[Excerpted text]:
◆ ◆ ◆ ◆

Saturday, January 01, 2011
2010: The year in review
An Israeli cabinet minister pushing the issue of Jewish refugees from Arab lands - who knew?
The achievement of the year has undoubtedly been been Israeli deputy foreign minister Danny Ayalon's media campaign to get Jewish refugees on to the Middle East peace agenda (here, here and here).
But in spite of the welcome publication of mass-market books like Sir Martin Gilbert's In Ishmael's House, the issue has still some way to go before it becomes truly mainstream, ie part of the Israeli 'narrative'.
To quote the columnist Melanie Phillips:
"We should be telling the Jews’ own story of refugees and ethnic cleansing – the 800,000 Jews expelled from Arab lands after 1948, and who now make up more than half of Israel’s population. It’s good to see that at last Israel is beginning to bring this to the world’s attention. In Britain virtually no-one knows about it. At a stroke it takes the ground from under the feet of those demanding the ‘right of return’ for Arabs. "
The year began well with the passing of the Knesset Law insisting on recognition of Jewish refugee rights in peace talks. Mabrouk to all those individuals and organisations who lobbied so hard behind the scenes for the bill to get through.

◆ ◆ ◆ ◆

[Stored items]
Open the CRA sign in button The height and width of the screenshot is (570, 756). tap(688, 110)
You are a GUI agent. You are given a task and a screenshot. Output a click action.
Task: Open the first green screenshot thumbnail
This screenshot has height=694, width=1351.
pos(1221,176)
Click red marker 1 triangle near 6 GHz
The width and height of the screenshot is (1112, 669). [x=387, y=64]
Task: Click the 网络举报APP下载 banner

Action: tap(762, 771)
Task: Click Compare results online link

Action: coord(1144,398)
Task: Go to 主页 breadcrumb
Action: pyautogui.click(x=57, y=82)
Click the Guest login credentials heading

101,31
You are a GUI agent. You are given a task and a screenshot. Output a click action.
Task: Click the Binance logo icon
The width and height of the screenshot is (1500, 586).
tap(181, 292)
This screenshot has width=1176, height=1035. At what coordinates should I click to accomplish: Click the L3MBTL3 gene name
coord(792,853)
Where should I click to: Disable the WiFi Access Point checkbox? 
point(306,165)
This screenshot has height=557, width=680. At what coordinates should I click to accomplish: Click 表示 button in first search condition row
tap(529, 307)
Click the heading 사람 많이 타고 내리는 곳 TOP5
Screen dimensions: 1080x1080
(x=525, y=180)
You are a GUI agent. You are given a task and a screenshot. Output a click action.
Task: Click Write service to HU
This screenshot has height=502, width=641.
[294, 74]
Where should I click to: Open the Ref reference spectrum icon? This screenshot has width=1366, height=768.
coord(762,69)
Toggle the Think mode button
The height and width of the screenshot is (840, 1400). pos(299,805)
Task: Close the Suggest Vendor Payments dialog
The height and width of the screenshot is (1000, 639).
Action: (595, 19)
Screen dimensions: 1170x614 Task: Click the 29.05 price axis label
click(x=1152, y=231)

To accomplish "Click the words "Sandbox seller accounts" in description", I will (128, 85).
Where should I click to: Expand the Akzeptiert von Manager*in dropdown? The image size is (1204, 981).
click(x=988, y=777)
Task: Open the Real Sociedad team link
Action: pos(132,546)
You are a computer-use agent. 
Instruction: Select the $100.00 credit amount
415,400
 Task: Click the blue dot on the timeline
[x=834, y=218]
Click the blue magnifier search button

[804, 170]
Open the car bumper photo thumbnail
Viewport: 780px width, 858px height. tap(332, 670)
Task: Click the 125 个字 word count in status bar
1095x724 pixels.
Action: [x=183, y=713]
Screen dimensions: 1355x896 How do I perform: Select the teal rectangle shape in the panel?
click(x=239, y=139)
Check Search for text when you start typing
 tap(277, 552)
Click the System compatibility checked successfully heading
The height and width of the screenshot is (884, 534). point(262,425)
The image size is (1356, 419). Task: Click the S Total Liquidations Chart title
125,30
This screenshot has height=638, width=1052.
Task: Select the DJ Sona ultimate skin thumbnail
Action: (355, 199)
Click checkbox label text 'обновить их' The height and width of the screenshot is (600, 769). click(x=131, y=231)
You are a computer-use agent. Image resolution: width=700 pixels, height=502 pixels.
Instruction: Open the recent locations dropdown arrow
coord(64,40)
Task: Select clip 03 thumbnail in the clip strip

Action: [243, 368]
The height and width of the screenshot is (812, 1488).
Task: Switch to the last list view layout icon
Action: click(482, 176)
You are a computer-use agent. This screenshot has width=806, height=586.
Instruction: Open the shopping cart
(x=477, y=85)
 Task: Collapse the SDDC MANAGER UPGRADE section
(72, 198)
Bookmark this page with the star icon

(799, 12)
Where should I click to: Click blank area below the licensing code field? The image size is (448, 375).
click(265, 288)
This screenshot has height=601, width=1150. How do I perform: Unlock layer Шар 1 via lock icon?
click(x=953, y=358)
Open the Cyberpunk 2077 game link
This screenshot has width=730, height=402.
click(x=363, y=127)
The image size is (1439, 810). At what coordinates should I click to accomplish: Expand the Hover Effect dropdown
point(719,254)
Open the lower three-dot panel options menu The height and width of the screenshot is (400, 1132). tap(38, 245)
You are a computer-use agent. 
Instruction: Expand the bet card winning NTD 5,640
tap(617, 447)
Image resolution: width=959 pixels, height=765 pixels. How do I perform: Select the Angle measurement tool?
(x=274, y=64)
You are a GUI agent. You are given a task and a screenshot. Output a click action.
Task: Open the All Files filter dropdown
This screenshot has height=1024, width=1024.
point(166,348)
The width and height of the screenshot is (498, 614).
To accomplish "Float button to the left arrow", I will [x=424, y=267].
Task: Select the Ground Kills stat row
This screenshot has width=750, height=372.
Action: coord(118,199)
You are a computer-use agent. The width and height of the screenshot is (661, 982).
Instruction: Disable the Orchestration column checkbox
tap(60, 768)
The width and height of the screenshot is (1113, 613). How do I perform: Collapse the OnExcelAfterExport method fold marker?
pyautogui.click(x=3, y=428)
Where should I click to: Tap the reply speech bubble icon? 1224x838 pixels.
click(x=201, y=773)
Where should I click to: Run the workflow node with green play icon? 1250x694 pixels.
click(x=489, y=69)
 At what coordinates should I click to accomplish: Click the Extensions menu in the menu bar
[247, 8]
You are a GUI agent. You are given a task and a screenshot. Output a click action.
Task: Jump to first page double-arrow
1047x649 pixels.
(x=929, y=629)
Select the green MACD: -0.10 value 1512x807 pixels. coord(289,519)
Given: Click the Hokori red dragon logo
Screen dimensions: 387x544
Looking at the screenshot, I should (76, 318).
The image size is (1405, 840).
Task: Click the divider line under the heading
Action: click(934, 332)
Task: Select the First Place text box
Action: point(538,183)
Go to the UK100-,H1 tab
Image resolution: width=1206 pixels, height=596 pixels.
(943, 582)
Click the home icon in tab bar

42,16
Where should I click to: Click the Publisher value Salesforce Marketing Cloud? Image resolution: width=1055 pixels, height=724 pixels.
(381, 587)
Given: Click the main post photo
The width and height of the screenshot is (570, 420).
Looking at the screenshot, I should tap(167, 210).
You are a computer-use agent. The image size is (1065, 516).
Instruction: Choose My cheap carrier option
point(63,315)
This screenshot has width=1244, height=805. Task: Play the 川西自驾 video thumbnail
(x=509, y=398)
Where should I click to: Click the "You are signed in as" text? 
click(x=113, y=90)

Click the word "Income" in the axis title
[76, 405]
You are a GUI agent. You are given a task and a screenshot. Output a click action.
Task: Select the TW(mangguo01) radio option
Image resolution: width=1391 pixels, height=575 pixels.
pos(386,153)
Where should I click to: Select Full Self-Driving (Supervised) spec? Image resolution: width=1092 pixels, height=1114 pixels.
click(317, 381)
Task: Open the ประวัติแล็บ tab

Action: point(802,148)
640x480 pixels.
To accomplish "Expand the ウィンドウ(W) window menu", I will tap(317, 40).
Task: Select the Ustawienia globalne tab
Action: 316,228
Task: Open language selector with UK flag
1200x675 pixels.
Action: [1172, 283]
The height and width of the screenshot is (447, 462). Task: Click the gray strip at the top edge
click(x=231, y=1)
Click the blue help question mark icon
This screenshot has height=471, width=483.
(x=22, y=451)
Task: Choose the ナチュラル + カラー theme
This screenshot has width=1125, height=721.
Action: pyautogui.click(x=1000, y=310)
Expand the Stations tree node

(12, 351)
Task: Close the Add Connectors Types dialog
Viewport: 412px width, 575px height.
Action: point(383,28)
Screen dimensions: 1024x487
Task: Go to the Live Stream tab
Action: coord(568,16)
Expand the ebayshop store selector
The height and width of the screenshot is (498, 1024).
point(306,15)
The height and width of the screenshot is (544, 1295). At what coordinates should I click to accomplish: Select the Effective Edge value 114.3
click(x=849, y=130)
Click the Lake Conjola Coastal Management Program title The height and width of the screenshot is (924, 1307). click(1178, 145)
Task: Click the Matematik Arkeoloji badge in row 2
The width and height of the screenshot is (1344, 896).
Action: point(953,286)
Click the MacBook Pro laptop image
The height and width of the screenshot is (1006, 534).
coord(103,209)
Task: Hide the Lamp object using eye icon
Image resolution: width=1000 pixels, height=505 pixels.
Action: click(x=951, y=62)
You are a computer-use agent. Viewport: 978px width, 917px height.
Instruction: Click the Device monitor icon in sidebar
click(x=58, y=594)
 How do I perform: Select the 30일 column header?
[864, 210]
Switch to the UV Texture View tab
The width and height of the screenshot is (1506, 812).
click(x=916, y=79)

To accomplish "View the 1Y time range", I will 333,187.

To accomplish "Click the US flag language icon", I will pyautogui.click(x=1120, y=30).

◆ ◆ ◆ ◆

[Work item A]:
List every person the year-in-review post on Jewish refugees from Arab lands mentions by name.
[Work item B]:
Continue the year-in-review post on Jewish refugees from Arab lands from the point where it stops.

[Answer section A]:
Danny Ayalon, Sir Martin Gilbert, Melanie Phillips

[Answer section B]:
It's been a terrible year for Christians in the Middle East, whose ethnic cleansing is following inexorably that of the Jews. Needless to say, it's been another miserable year for what's left of Jewish life in Arab and Muslim countries. Absent from official statistics - presumably for political reasons - are figures of Jewish immigrants to Israel from Yemen, Turkey and Iran, but it's a fair bet that rising antisemitism and insecurity has been forcing more Jews quietly to trickle out from all these countries. With increasing unrest in Tunisia, could the 1,000 Jews of Djerba be next?
2010 was a good year for restoring synagogues. The renovated Maimonides synagogue in Cairo was unveiled in all its glory, courtesy of the Egyptian government, and work began on the refurbishment of the synagogue in Beirut. However, Jewish heritage took a battering in Morocco, where the Benchimol hospital in Tangier was demolished overnight. The Iraqi government entered a tug-of-war over Jewish archives being restored in Washington. The fate of Ezekiel's shrine, which Iraqi religious authorities want to turn into a mosque, still hangs in the balance. UNESCO connived in the appropriation of Rachel's tomb in Hebron as a Muslim holy site. Jews from Egypt still cannot access their communal archives.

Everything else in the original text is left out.